Task details —
Format the records from the start through the line containing "click(x=455, y=129)" as a two-column CSV, with columns named instruction and action and one row per record. Put each field in quotes, turn line breaks into spaces, and leave out the pictures.

Dataset content —
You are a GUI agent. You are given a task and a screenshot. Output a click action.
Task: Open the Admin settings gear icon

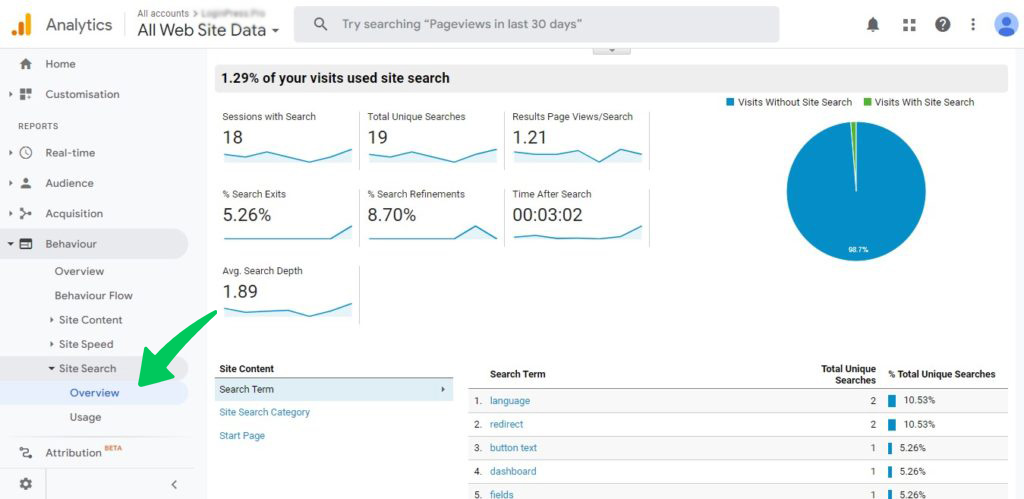click(26, 483)
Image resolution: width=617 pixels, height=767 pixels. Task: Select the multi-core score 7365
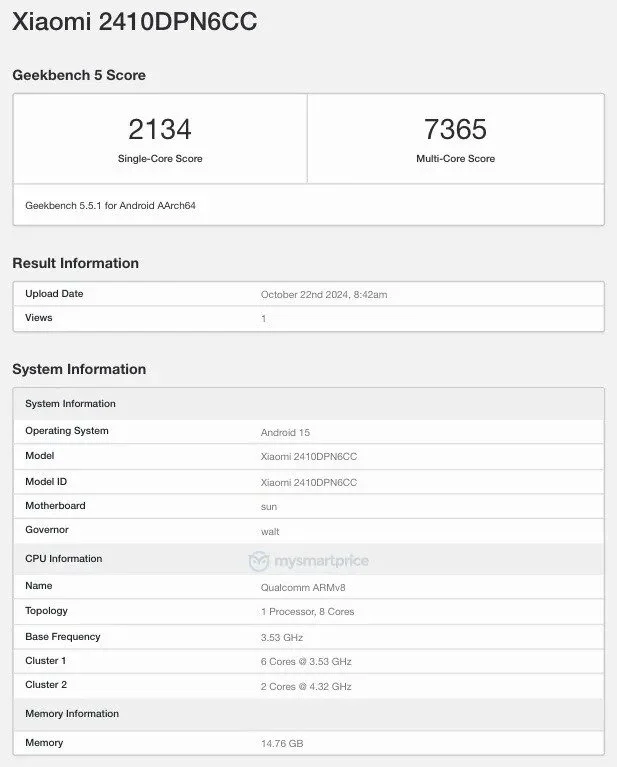click(x=455, y=129)
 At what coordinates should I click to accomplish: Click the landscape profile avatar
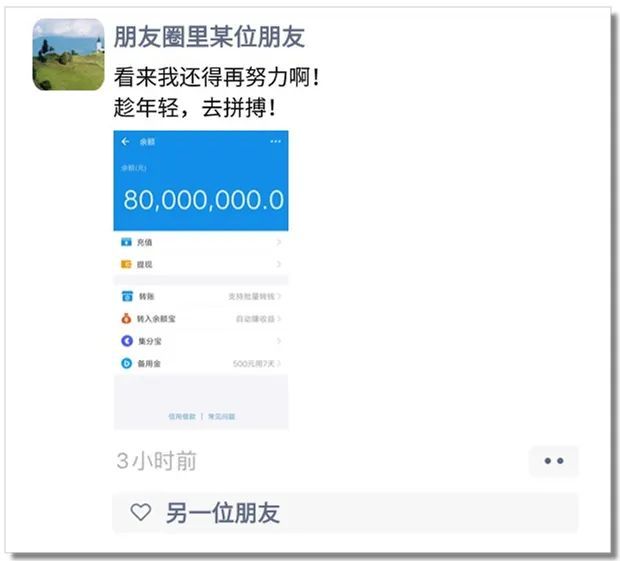[x=68, y=55]
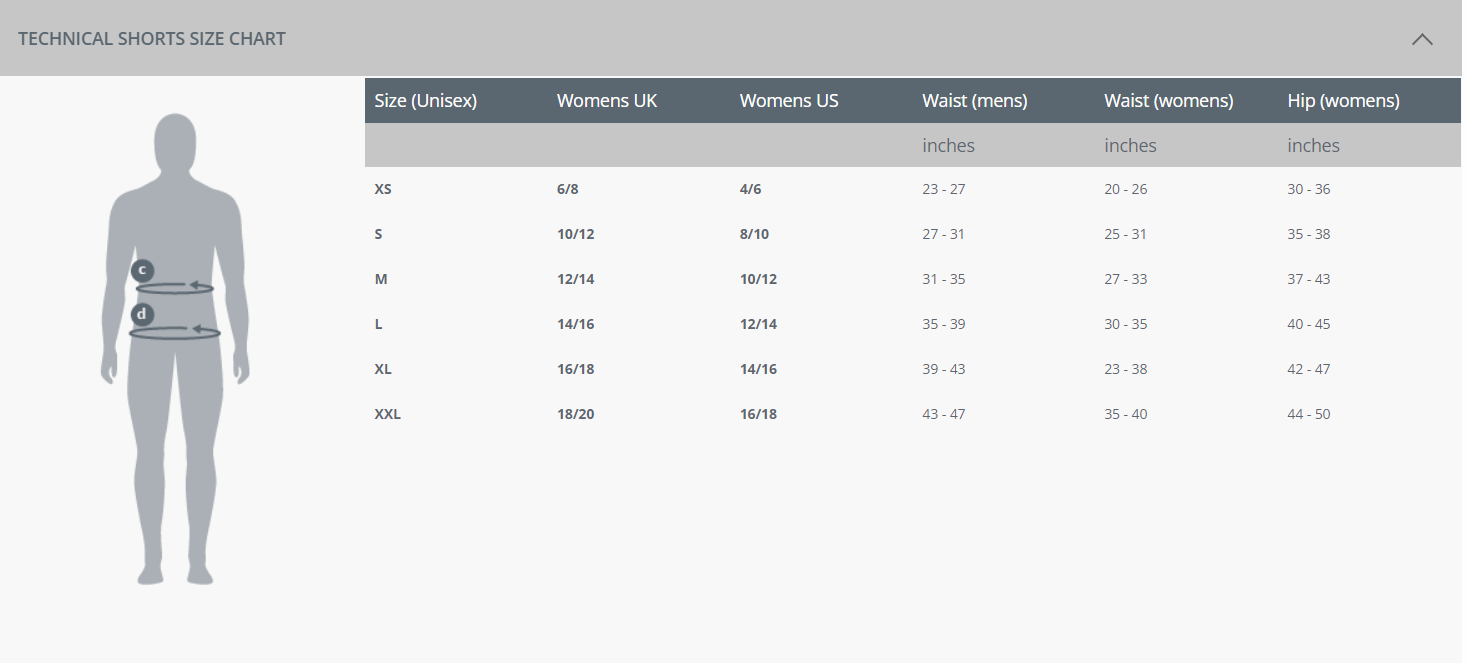Click the Womens US '8/10' cell
Viewport: 1467px width, 663px height.
pos(754,234)
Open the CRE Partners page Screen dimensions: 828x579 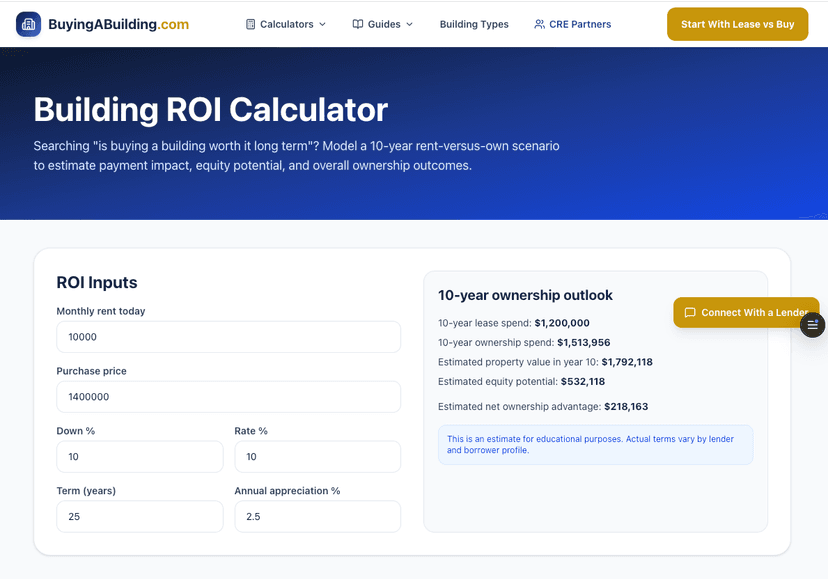[x=580, y=24]
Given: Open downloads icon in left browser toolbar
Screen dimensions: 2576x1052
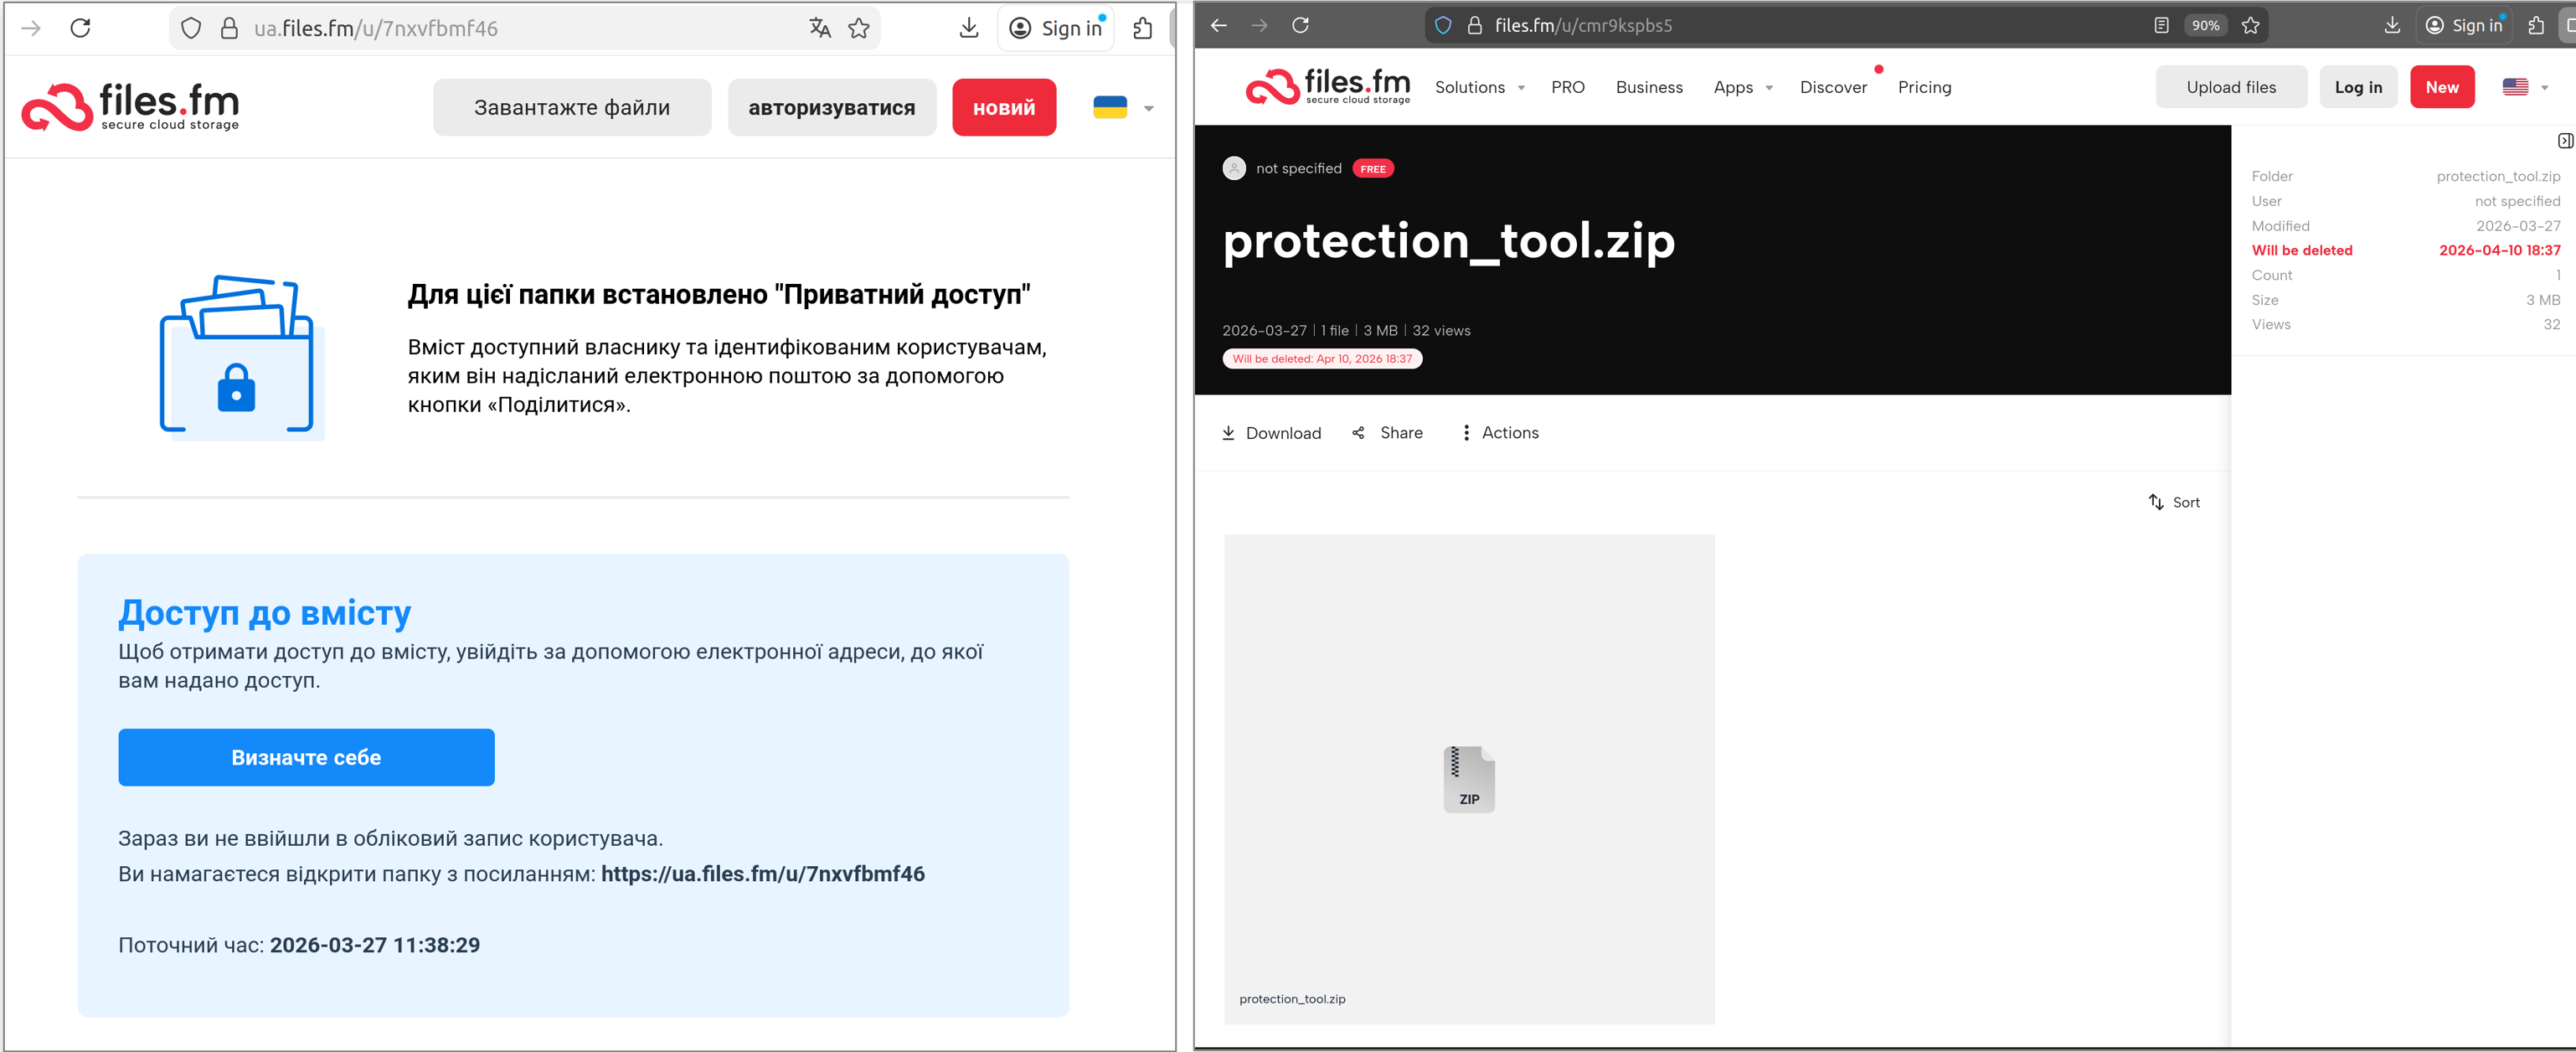Looking at the screenshot, I should (x=968, y=28).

The solution —
instruction,action
"You are a GUI agent. You are given a task and a screenshot. Output a click action. Task: Open the Admin settings gear icon","click(26, 483)"
"Image resolution: width=617 pixels, height=767 pixels. Task: Select the multi-core score 7365","click(x=455, y=129)"